++++ DATA EXCERPTS

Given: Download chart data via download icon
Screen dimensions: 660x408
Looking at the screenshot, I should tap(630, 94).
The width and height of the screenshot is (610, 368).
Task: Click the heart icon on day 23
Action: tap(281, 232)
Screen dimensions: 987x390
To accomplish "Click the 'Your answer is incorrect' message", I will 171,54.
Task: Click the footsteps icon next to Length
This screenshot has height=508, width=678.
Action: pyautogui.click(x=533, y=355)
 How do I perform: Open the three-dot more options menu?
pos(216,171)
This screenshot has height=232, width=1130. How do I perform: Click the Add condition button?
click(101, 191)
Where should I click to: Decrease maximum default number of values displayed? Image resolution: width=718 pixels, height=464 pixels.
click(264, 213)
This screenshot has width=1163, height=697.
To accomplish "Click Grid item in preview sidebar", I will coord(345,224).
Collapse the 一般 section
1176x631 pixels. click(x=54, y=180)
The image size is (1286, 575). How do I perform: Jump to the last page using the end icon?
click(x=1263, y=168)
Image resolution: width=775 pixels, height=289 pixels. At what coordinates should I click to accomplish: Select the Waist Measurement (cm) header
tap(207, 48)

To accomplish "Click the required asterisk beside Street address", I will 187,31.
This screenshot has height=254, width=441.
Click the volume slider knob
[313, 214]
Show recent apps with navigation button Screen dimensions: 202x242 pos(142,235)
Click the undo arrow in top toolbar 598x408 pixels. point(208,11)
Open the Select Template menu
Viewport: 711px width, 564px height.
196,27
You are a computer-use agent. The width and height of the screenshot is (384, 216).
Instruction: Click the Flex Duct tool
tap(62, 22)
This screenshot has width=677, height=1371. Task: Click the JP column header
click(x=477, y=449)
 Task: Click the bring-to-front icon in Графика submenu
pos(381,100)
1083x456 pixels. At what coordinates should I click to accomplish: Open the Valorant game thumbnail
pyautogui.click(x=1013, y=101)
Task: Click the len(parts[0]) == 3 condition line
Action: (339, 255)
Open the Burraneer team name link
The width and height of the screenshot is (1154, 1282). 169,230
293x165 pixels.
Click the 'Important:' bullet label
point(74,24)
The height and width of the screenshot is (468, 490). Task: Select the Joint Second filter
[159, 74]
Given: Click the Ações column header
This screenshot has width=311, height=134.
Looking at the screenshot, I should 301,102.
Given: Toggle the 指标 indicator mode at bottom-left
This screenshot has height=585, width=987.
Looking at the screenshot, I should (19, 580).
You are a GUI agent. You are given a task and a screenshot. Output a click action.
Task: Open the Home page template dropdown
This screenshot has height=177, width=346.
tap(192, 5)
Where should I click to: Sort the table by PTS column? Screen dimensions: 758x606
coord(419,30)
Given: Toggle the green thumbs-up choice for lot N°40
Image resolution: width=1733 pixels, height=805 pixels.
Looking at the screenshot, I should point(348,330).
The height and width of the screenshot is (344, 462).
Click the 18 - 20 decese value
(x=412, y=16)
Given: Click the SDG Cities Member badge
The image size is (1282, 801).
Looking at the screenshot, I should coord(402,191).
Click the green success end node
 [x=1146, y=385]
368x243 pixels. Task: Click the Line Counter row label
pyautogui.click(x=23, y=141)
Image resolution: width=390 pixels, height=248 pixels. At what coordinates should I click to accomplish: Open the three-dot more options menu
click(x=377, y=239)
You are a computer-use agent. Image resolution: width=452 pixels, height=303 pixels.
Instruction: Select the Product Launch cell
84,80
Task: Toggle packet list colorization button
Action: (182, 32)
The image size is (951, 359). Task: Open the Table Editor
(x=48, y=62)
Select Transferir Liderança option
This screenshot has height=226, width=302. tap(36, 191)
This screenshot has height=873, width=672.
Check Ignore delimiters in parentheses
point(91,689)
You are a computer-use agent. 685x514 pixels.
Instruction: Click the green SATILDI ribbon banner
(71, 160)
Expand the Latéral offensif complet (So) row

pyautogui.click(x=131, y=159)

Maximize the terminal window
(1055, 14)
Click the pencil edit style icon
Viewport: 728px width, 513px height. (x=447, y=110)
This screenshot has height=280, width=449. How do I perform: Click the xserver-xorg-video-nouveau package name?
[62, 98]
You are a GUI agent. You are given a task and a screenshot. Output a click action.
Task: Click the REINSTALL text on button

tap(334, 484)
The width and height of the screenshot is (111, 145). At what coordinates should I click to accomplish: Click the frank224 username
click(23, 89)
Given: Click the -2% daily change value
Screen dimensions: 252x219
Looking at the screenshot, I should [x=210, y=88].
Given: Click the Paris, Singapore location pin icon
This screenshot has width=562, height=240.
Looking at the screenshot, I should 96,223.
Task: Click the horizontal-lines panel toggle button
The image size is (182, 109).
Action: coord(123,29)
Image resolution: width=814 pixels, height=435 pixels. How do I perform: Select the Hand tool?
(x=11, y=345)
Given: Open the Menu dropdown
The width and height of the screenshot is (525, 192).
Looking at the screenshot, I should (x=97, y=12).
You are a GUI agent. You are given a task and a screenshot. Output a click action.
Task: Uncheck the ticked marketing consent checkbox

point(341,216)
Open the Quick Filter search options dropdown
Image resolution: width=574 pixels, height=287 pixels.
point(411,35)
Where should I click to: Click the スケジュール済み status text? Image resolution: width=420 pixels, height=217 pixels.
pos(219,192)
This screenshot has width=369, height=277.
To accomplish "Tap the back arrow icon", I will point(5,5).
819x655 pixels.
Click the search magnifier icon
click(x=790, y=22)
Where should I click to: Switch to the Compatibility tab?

++++++++

> REQUIREMENT: Every line of the listing above is to be repeated exactly as written.

> THE ANSWER:
Given: Download chart data via download icon
Screen dimensions: 660x408
Looking at the screenshot, I should tap(630, 94).
The width and height of the screenshot is (610, 368).
Task: Click the heart icon on day 23
Action: tap(281, 232)
Screen dimensions: 987x390
To accomplish "Click the 'Your answer is incorrect' message", I will 171,54.
Task: Click the footsteps icon next to Length
This screenshot has height=508, width=678.
Action: pyautogui.click(x=533, y=355)
 How do I perform: Open the three-dot more options menu?
pos(216,171)
This screenshot has height=232, width=1130. How do I perform: Click the Add condition button?
click(101, 191)
Where should I click to: Decrease maximum default number of values displayed? Image resolution: width=718 pixels, height=464 pixels.
click(264, 213)
This screenshot has width=1163, height=697.
To accomplish "Click Grid item in preview sidebar", I will coord(345,224).
Collapse the 一般 section
1176x631 pixels. click(x=54, y=180)
The image size is (1286, 575). How do I perform: Jump to the last page using the end icon?
click(x=1263, y=168)
Image resolution: width=775 pixels, height=289 pixels. At what coordinates should I click to accomplish: Select the Waist Measurement (cm) header
tap(207, 48)

To accomplish "Click the required asterisk beside Street address", I will 187,31.
This screenshot has height=254, width=441.
Click the volume slider knob
[313, 214]
Show recent apps with navigation button Screen dimensions: 202x242 pos(142,235)
Click the undo arrow in top toolbar 598x408 pixels. point(208,11)
Open the Select Template menu
Viewport: 711px width, 564px height.
196,27
You are a computer-use agent. The width and height of the screenshot is (384, 216).
Instruction: Click the Flex Duct tool
tap(62, 22)
This screenshot has width=677, height=1371. Task: Click the JP column header
click(x=477, y=449)
 Task: Click the bring-to-front icon in Графика submenu
pos(381,100)
1083x456 pixels. At what coordinates should I click to accomplish: Open the Valorant game thumbnail
pyautogui.click(x=1013, y=101)
Task: Click the len(parts[0]) == 3 condition line
Action: (339, 255)
Open the Burraneer team name link
The width and height of the screenshot is (1154, 1282). 169,230
293x165 pixels.
Click the 'Important:' bullet label
point(74,24)
The height and width of the screenshot is (468, 490). Task: Select the Joint Second filter
[159, 74]
Given: Click the Ações column header
This screenshot has width=311, height=134.
Looking at the screenshot, I should 301,102.
Given: Toggle the 指标 indicator mode at bottom-left
This screenshot has height=585, width=987.
Looking at the screenshot, I should (19, 580).
You are a GUI agent. You are given a task and a screenshot. Output a click action.
Task: Open the Home page template dropdown
This screenshot has height=177, width=346.
tap(192, 5)
Where should I click to: Sort the table by PTS column? Screen dimensions: 758x606
coord(419,30)
Given: Toggle the green thumbs-up choice for lot N°40
Image resolution: width=1733 pixels, height=805 pixels.
Looking at the screenshot, I should point(348,330).
The height and width of the screenshot is (344, 462).
Click the 18 - 20 decese value
(x=412, y=16)
Given: Click the SDG Cities Member badge
The image size is (1282, 801).
Looking at the screenshot, I should coord(402,191).
Click the green success end node
 [x=1146, y=385]
368x243 pixels. Task: Click the Line Counter row label
pyautogui.click(x=23, y=141)
Image resolution: width=390 pixels, height=248 pixels. At what coordinates should I click to accomplish: Open the three-dot more options menu
click(x=377, y=239)
You are a computer-use agent. Image resolution: width=452 pixels, height=303 pixels.
Instruction: Select the Product Launch cell
84,80
Task: Toggle packet list colorization button
Action: (182, 32)
The image size is (951, 359). Task: Open the Table Editor
(x=48, y=62)
Select Transferir Liderança option
This screenshot has height=226, width=302. tap(36, 191)
This screenshot has height=873, width=672.
Check Ignore delimiters in parentheses
point(91,689)
You are a computer-use agent. 685x514 pixels.
Instruction: Click the green SATILDI ribbon banner
(71, 160)
Expand the Latéral offensif complet (So) row

pyautogui.click(x=131, y=159)

Maximize the terminal window
(1055, 14)
Click the pencil edit style icon
Viewport: 728px width, 513px height. (x=447, y=110)
This screenshot has height=280, width=449. How do I perform: Click the xserver-xorg-video-nouveau package name?
[62, 98]
You are a GUI agent. You are given a task and a screenshot. Output a click action.
Task: Click the REINSTALL text on button

tap(334, 484)
The width and height of the screenshot is (111, 145). At what coordinates should I click to accomplish: Click the frank224 username
click(23, 89)
Given: Click the -2% daily change value
Screen dimensions: 252x219
Looking at the screenshot, I should [x=210, y=88].
Given: Click the Paris, Singapore location pin icon
This screenshot has width=562, height=240.
Looking at the screenshot, I should 96,223.
Task: Click the horizontal-lines panel toggle button
The image size is (182, 109).
Action: coord(123,29)
Image resolution: width=814 pixels, height=435 pixels. How do I perform: Select the Hand tool?
(x=11, y=345)
Given: Open the Menu dropdown
The width and height of the screenshot is (525, 192).
Looking at the screenshot, I should (x=97, y=12).
You are a GUI agent. You are given a task and a screenshot. Output a click action.
Task: Uncheck the ticked marketing consent checkbox

point(341,216)
Open the Quick Filter search options dropdown
Image resolution: width=574 pixels, height=287 pixels.
point(411,35)
Where should I click to: Click the スケジュール済み status text? Image resolution: width=420 pixels, height=217 pixels.
pos(219,192)
This screenshot has width=369, height=277.
To accomplish "Tap the back arrow icon", I will point(5,5).
819x655 pixels.
Click the search magnifier icon
click(x=790, y=22)
Where should I click to: Switch to the Compatibility tab?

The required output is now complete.